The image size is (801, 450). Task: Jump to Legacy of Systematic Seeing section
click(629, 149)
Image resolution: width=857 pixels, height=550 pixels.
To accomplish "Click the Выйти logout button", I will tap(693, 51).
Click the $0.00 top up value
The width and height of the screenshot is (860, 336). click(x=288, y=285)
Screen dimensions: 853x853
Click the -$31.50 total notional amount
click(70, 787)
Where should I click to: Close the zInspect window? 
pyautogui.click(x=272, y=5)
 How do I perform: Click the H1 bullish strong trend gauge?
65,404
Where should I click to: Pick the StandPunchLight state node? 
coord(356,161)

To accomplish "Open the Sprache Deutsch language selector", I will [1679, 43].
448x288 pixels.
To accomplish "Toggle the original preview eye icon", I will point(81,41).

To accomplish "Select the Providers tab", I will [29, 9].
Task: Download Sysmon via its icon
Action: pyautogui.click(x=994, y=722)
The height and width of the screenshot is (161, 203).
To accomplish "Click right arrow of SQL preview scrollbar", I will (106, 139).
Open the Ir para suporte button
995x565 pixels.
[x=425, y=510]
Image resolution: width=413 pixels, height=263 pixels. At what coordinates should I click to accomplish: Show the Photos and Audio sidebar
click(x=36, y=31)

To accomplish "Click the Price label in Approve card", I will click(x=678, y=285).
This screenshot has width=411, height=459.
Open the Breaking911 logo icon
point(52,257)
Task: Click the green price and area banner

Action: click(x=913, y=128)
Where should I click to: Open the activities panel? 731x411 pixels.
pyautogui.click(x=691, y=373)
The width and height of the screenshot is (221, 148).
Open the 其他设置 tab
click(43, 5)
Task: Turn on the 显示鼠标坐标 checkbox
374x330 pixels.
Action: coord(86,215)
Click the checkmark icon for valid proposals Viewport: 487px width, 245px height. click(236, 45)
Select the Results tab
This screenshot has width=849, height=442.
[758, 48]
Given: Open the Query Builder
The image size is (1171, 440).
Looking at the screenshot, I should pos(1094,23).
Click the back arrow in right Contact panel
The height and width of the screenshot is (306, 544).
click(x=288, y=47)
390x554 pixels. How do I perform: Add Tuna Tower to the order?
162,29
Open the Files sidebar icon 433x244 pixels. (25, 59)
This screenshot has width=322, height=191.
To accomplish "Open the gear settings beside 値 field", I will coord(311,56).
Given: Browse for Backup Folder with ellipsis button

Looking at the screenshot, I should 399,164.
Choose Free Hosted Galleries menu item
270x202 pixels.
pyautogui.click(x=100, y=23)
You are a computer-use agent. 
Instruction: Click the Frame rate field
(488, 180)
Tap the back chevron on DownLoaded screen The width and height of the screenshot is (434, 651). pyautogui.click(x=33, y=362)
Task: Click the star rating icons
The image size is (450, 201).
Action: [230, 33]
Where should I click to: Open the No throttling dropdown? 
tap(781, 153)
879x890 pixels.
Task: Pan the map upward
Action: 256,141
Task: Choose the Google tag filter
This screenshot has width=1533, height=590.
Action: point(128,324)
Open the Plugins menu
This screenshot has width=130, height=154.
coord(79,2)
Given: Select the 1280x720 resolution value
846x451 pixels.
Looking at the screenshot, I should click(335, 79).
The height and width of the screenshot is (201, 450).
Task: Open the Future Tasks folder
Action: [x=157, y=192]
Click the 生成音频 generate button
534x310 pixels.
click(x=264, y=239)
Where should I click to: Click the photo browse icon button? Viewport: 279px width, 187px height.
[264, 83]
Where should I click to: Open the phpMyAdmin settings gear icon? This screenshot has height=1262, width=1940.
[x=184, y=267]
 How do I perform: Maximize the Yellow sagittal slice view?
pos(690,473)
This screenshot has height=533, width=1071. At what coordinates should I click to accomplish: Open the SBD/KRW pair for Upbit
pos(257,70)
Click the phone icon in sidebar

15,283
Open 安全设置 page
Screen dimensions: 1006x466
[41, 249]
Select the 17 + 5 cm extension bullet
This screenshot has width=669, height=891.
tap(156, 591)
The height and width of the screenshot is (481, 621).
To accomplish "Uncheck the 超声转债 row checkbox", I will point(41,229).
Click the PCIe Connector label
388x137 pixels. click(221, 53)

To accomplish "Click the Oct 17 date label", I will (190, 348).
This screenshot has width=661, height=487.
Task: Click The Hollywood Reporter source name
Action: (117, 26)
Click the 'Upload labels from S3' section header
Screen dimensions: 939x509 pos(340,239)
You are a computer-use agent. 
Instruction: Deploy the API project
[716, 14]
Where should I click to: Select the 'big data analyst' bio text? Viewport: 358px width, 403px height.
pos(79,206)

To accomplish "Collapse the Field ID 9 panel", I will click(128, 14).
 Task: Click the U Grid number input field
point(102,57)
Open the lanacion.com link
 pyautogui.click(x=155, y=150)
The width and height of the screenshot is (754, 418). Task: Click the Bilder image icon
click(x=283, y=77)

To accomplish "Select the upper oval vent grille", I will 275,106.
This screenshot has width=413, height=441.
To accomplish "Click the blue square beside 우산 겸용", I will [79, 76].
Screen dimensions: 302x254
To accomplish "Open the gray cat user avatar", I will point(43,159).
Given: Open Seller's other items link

------------------------

● BRIEF:
Word for word, restate each record in the listing.

● FINISHED TASK:
The image size is (801, 450). Task: Jump to Legacy of Systematic Seeing section
click(629, 149)
Image resolution: width=857 pixels, height=550 pixels.
To accomplish "Click the Выйти logout button", I will tap(693, 51).
Click the $0.00 top up value
The width and height of the screenshot is (860, 336). click(x=288, y=285)
Screen dimensions: 853x853
Click the -$31.50 total notional amount
click(70, 787)
Where should I click to: Close the zInspect window? 
pyautogui.click(x=272, y=5)
 How do I perform: Click the H1 bullish strong trend gauge?
65,404
Where should I click to: Pick the StandPunchLight state node? 
coord(356,161)

To accomplish "Open the Sprache Deutsch language selector", I will [1679, 43].
448x288 pixels.
To accomplish "Toggle the original preview eye icon", I will point(81,41).

To accomplish "Select the Providers tab", I will [29, 9].
Task: Download Sysmon via its icon
Action: pyautogui.click(x=994, y=722)
The height and width of the screenshot is (161, 203).
To accomplish "Click right arrow of SQL preview scrollbar", I will (106, 139).
Open the Ir para suporte button
995x565 pixels.
[x=425, y=510]
Image resolution: width=413 pixels, height=263 pixels. At what coordinates should I click to accomplish: Show the Photos and Audio sidebar
click(x=36, y=31)

To accomplish "Click the Price label in Approve card", I will click(x=678, y=285).
This screenshot has width=411, height=459.
Open the Breaking911 logo icon
point(52,257)
Task: Click the green price and area banner

Action: click(x=913, y=128)
Where should I click to: Open the activities panel? 731x411 pixels.
pyautogui.click(x=691, y=373)
The width and height of the screenshot is (221, 148).
Open the 其他设置 tab
click(43, 5)
Task: Turn on the 显示鼠标坐标 checkbox
374x330 pixels.
Action: coord(86,215)
Click the checkmark icon for valid proposals Viewport: 487px width, 245px height. click(236, 45)
Select the Results tab
This screenshot has width=849, height=442.
[758, 48]
Given: Open the Query Builder
The image size is (1171, 440).
Looking at the screenshot, I should pos(1094,23).
Click the back arrow in right Contact panel
The height and width of the screenshot is (306, 544).
click(x=288, y=47)
390x554 pixels. How do I perform: Add Tuna Tower to the order?
162,29
Open the Files sidebar icon 433x244 pixels. (25, 59)
This screenshot has width=322, height=191.
To accomplish "Open the gear settings beside 値 field", I will coord(311,56).
Given: Browse for Backup Folder with ellipsis button

Looking at the screenshot, I should 399,164.
Choose Free Hosted Galleries menu item
270x202 pixels.
pyautogui.click(x=100, y=23)
You are a computer-use agent. 
Instruction: Click the Frame rate field
(488, 180)
Tap the back chevron on DownLoaded screen The width and height of the screenshot is (434, 651). pyautogui.click(x=33, y=362)
Task: Click the star rating icons
The image size is (450, 201).
Action: [230, 33]
Where should I click to: Open the No throttling dropdown? 
tap(781, 153)
879x890 pixels.
Task: Pan the map upward
Action: 256,141
Task: Choose the Google tag filter
This screenshot has width=1533, height=590.
Action: point(128,324)
Open the Plugins menu
This screenshot has width=130, height=154.
coord(79,2)
Given: Select the 1280x720 resolution value
846x451 pixels.
Looking at the screenshot, I should click(335, 79).
The height and width of the screenshot is (201, 450).
Task: Open the Future Tasks folder
Action: [x=157, y=192]
Click the 生成音频 generate button
534x310 pixels.
click(x=264, y=239)
Where should I click to: Click the photo browse icon button? Viewport: 279px width, 187px height.
[264, 83]
Where should I click to: Open the phpMyAdmin settings gear icon? This screenshot has height=1262, width=1940.
[x=184, y=267]
 How do I perform: Maximize the Yellow sagittal slice view?
pos(690,473)
This screenshot has height=533, width=1071. At what coordinates should I click to accomplish: Open the SBD/KRW pair for Upbit
pos(257,70)
Click the phone icon in sidebar

15,283
Open 安全设置 page
Screen dimensions: 1006x466
[41, 249]
Select the 17 + 5 cm extension bullet
This screenshot has width=669, height=891.
tap(156, 591)
The height and width of the screenshot is (481, 621).
To accomplish "Uncheck the 超声转债 row checkbox", I will point(41,229).
Click the PCIe Connector label
388x137 pixels. click(221, 53)

To accomplish "Click the Oct 17 date label", I will (190, 348).
This screenshot has width=661, height=487.
Task: Click The Hollywood Reporter source name
Action: (117, 26)
Click the 'Upload labels from S3' section header
Screen dimensions: 939x509 pos(340,239)
You are a computer-use agent. 
Instruction: Deploy the API project
[716, 14]
Where should I click to: Select the 'big data analyst' bio text? Viewport: 358px width, 403px height.
pos(79,206)

To accomplish "Collapse the Field ID 9 panel", I will click(128, 14).
 Task: Click the U Grid number input field
point(102,57)
Open the lanacion.com link
 pyautogui.click(x=155, y=150)
The width and height of the screenshot is (754, 418). Task: Click the Bilder image icon
click(x=283, y=77)

To accomplish "Select the upper oval vent grille", I will 275,106.
This screenshot has width=413, height=441.
To accomplish "Click the blue square beside 우산 겸용", I will [79, 76].
Screen dimensions: 302x254
To accomplish "Open the gray cat user avatar", I will point(43,159).
Given: Open Seller's other items link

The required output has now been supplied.